On Wed, Mar 19, 2025 at 10:50:18PM -0700, Christoph Hellwig wrote:
On Wed, Mar 19, 2025 at 08:32:19AM -0700, Joe Damato wrote:
See the docs on MSG_ZEROCOPY [1], but in short when a user app calls sendmsg and passes MSG_ZEROCOPY a completion notification is added to the error queue. The user app can poll for these to find out when the TX has completed and the buffer it passed to the kernel can be overwritten.
Yikes. That's not just an ugly interface, but something entirely specific to sockets and incompatible with all other asynchronous I/O interfaces.
I don't really know but I would assume it was introduced, as Jens said, as a work-around long before other completion mechanisms existed.
and why aren't you simply plugging this into io_uring and generate a CQE so that it works like all other asynchronous operations?
I linked to the iouring work that Pavel did in the cover letter. Please take a look.
Please write down what matters in the cover letter, including all the important tradeoffs.
OK, I will enhance the cover letter for the next submission. I had originally thought I'd submit something officially, but I think I'll probably submit another RFC with some of the changes I've made based on the discussion with Jens.

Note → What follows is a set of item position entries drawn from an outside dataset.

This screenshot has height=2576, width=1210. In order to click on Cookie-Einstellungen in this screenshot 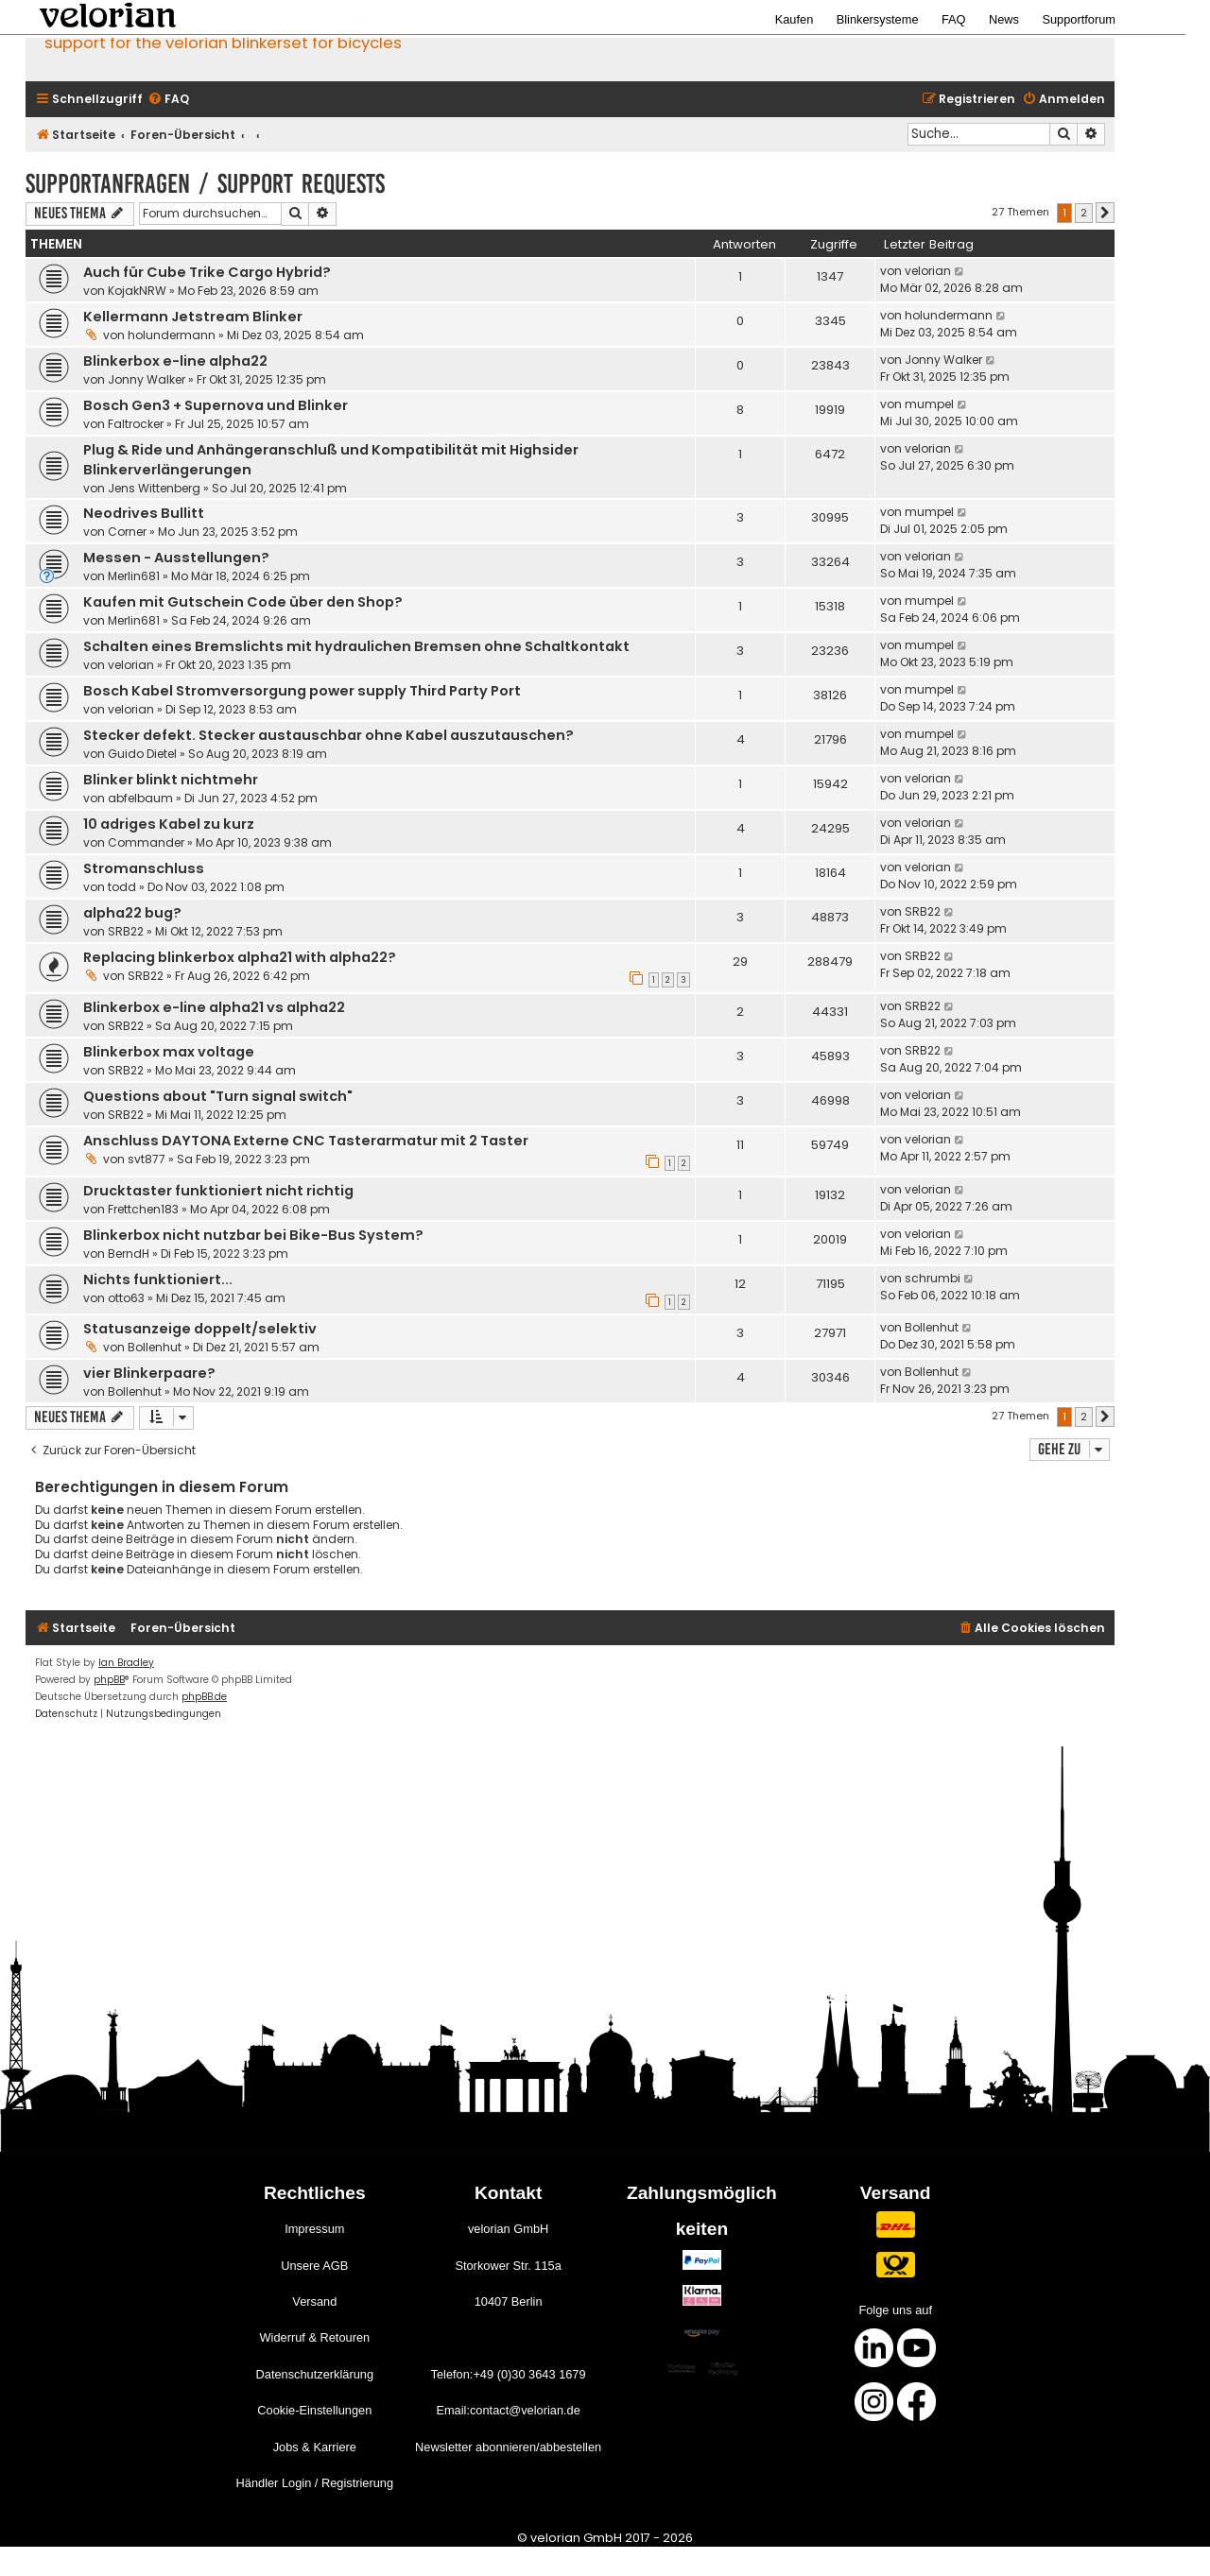, I will do `click(314, 2410)`.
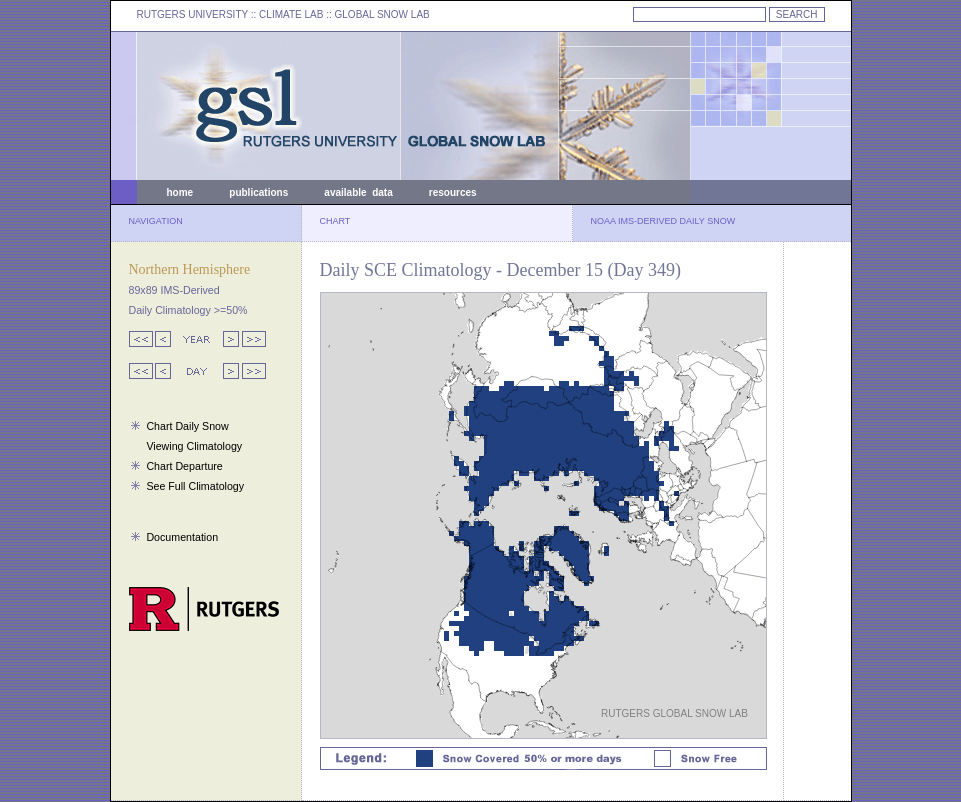 This screenshot has width=961, height=802. Describe the element at coordinates (258, 192) in the screenshot. I see `publications` at that location.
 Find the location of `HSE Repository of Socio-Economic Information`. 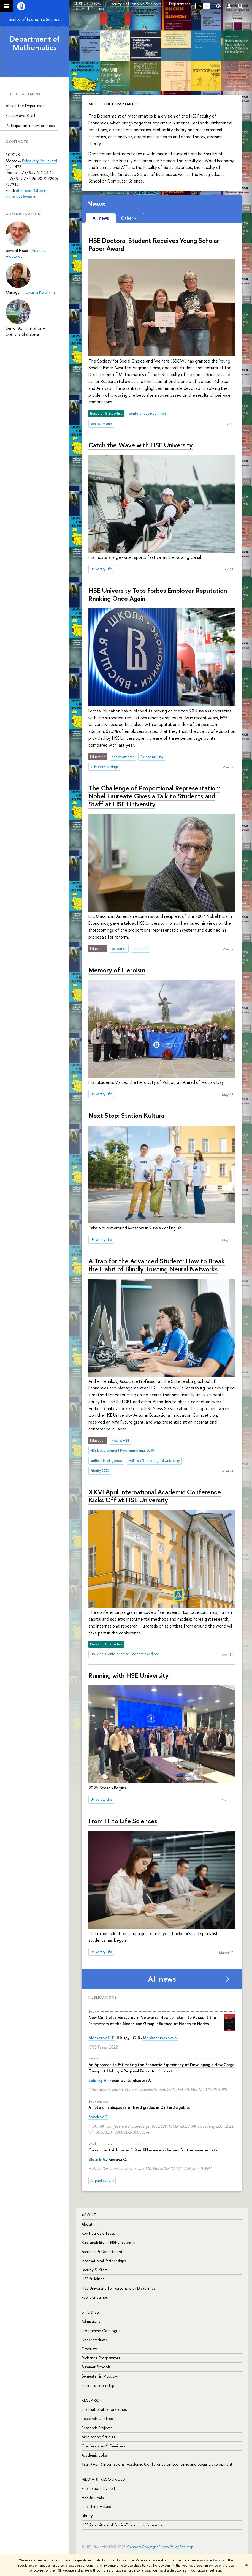

HSE Repository of Socio-Economic Information is located at coordinates (123, 2525).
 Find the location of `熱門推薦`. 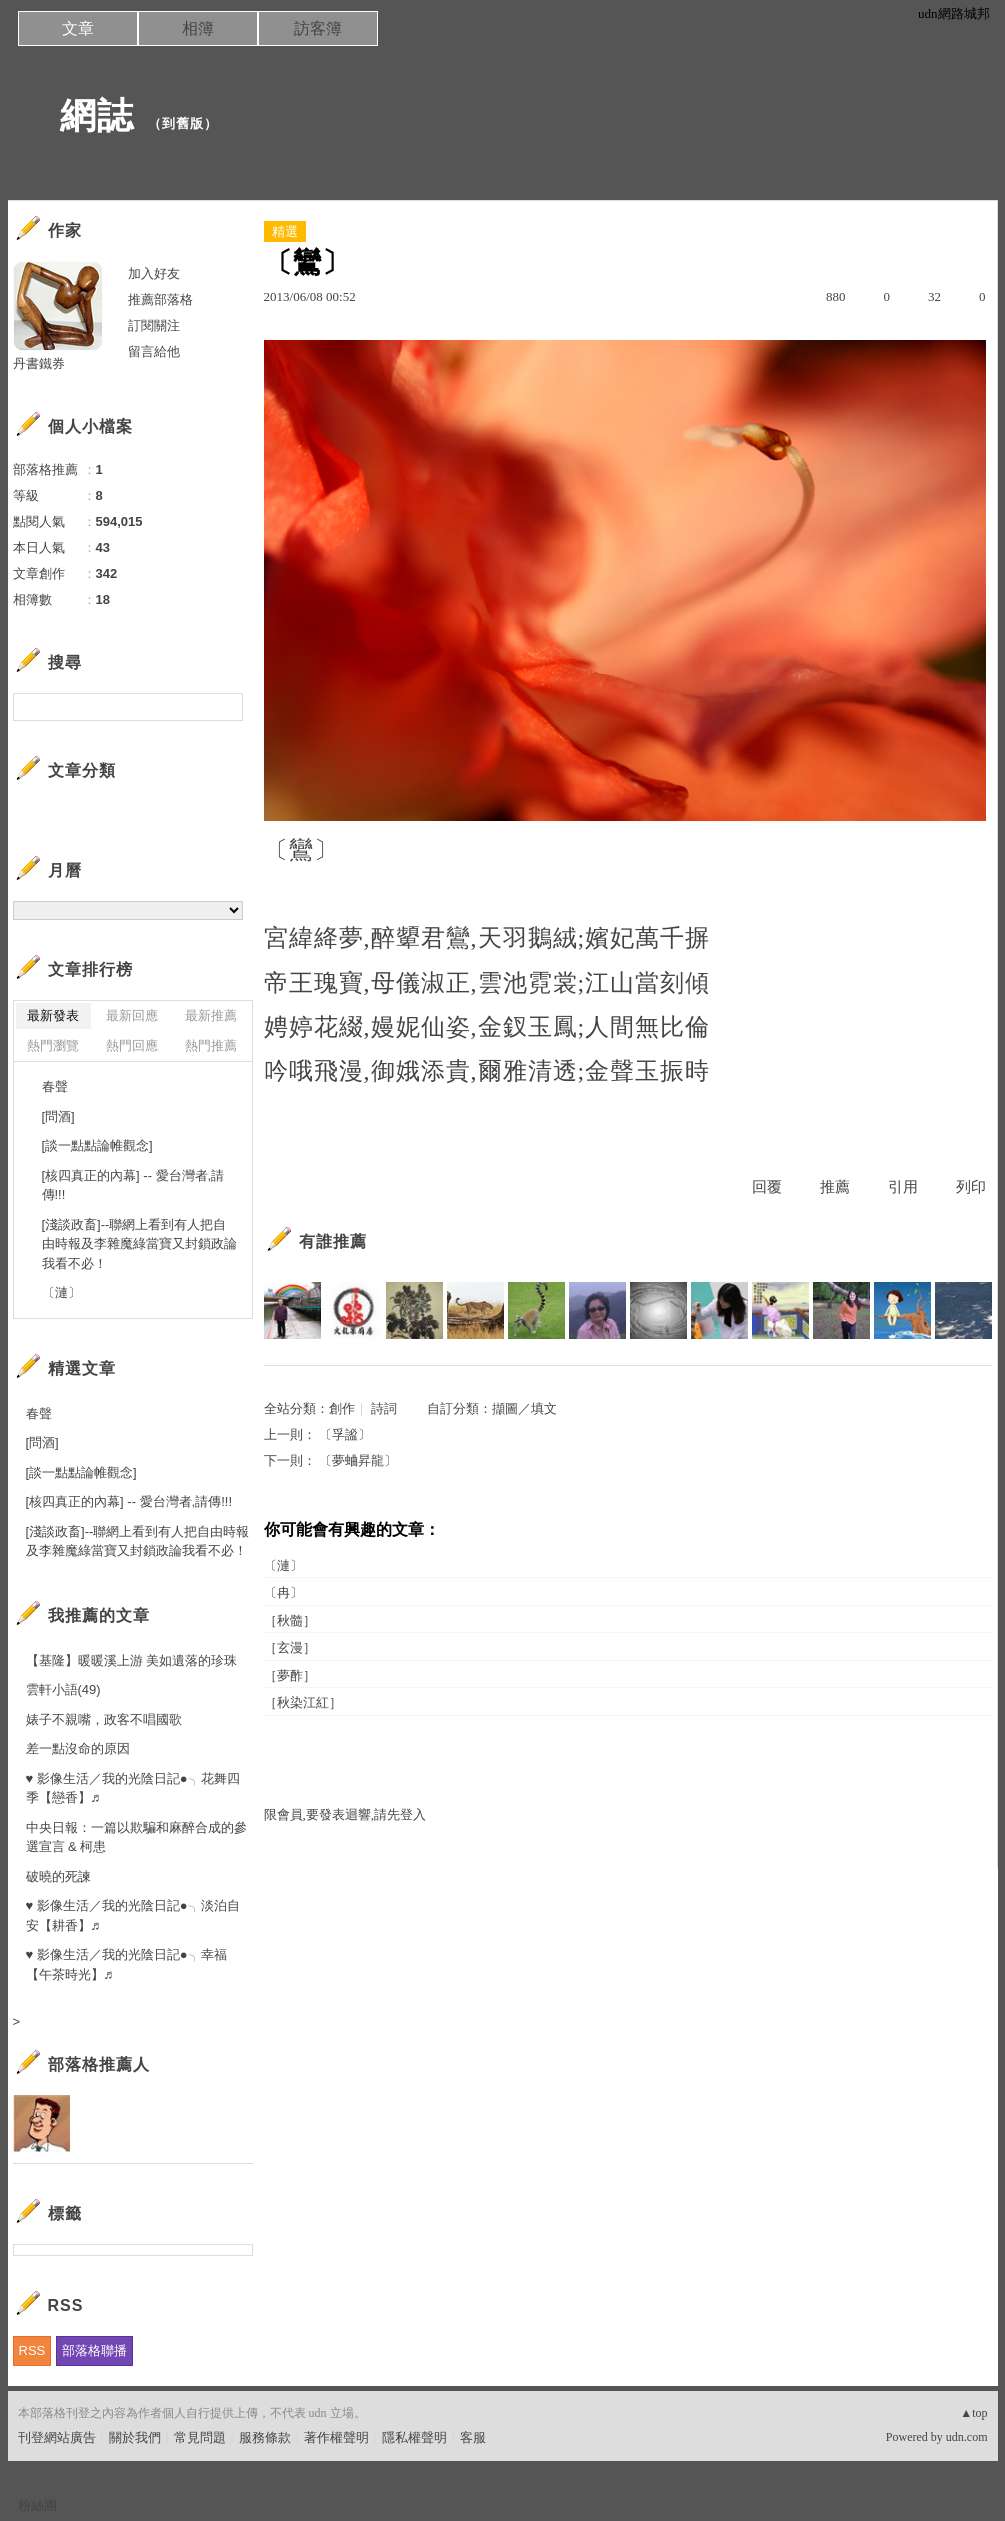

Namely: dropping sendfile2 completely and plumbing the bits through for splice. I'll wait a bit to hear what Jens thinks about the SO_ZEROCOPY thing (basically: if a network socket has that option set, maybe the existing sendfile can generate error queue completions without needing a separate system call?).
I agree overall that sendfile2 or sendmsg2 or whatever else could likely be built differently now that better interfaces and mechanisms exist in the kernel - but I still think there's room to improve existing system calls so they can be used safely.